Die Sperrung des Twitter-Kontos von US-Präsident Donald Trump nach der Erstürmung des Kapitols stößt bei europäischen Politikern auf Kritik. Bundeskanzlerin Angela Merkel (CDU) halte es für "problematisch", wenn solche Schritte nicht innerhalb eines gesetzlichen Rahmens erfolgten, sagte Regierungssprecher Steffen Seibert am Montag. Frankreichs Wirtschaftsminister Bruno Le Maire sagte, derartige Entscheidungen dürften nicht den Digitalunternehmen selbst überlassen werden.
Twitter hatte am Freitag Trumps Konto mit fast 89 Millionen Abonnenten nach dem Sturm auf das US-Kapitol dauerhaft gesperrt. Als Grund gab das Unternehmen "das Risiko weiterer Anstiftung zur Gewalt" an.
Mit ähnlicher Begründung hatte auch Facebook die Seite des Präsidenten bei dem Online-Netzwerk vergangene Woche bis auf Weiteres gesperrt. Trump wird vorgeworfen, für die Erstürmung des Parlamentsgebäudes am Mittwoch mitverantwortlich zu sein, nachdem er seine Anhänger mit seinen unbelegten Wahlbetrugs-Vorwürfen zum Marsch auf das Kapitol aufgerufen hatte.
Soziale Netzwerke hätten eine "hohe Verantwortung dafür, dass die politische Kommunikation nicht vergiftet wird durch Hass, durch Lüge, durch Anstiftung zur Gewalt", sagte Regierungssprecher Seibert. In das Grundrecht auf Meinungsfreiheit könne jedoch nur "innerhalb des Rahmens, den der Gesetzgeber definiert, nicht nach dem Beschluss der Unternehmensführung von Social-Media-Plattformen" eingegriffen werden. "Unter dem Aspekt" sehe Merkel die Sperrung "als problematisch".

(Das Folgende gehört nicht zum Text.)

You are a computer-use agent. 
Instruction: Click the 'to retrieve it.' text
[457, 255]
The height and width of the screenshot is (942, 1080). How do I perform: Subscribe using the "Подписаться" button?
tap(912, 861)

Bei den Bundesbürgern fand die Sperrung aber breite Unterstützung. Wie die "Augsburger Allgemeine" (Dienstagausgabe) berichtete, erklärten in einer repräsentativen Umfrage des Meinungsforschungsinstituts Civey vier von fünf Befragten (81 Prozent), es sei richtig, dass Twitter Trumps Account dauerhaft gesperrt habe. Nur 15 Prozent fanden den Schritt falsch.
Frankreichs Wirtschaftsminister Le Maire zeigte sich jedoch "schockiert" darüber, dass Twitter selbst diese Entscheidung treffen konnte. "Die Erstürmung ist Folge der Lügen von Herrn Trump", sagte er im Sender France Inter. Die Regulierung der Online-Netzwerke dürfe aber nicht durch die "Digitalriesen" selbst erfolgen, sondern sei Aufgabe der Staaten und der Justiz.
Unterstützung kam vom FDP-Außenpolitiker Alexander Graf Lambsdorff. Er teilte einen Tweet Le Maires mit den Aussagen und kommentierte: "So ist es."
Auch EU-Binnenmarktkommissar Thierry Breton nannte es "verblüffend", dass ein Unternehmenschef dem US-Präsidenten "ohne jegliche Kontrolle den Stecker ziehen kann". Mit Blick auf die Vorgeschichte der Erstürmung des Kapitols müssten sich die Netzwerke aber fragen lassen, warum sie es nicht geschafft hätten, "die Fake News und Hassreden, die zu dem Angriff am Mittwoch führten, von vornherein zu verhindern".
Breton sah die EU-Kommission durch die Vorfälle in ihren Plänen bestärkt, Online-Plattformen stärker in die Pflicht zu nehmen. Ein im Dezember vorgestellter Gesetzentwurf zu digitalen Diensten soll den Betreibern vorschreiben, konsequent gegen Hass- und Falschnachrichten, terroristische Inhalte und Kinderpornographie vorzugehen und dabei eng mit den nationalen Behörden zusammenzuarbeiten. Bei Verstößen drohen den Unternehmen hohe Strafen.
Breton regte in einem Gastbeitrag auf der Nachrichten-Webseite "Politico" an, bei den europäischen Reformplänen die neue US-Regierung unter dem künftigen Präsidenten Joe Biden an Bord zu holen. Er schlug einen Dialog mit Washington vor, "der zu global kohärenten Prinzipien führt".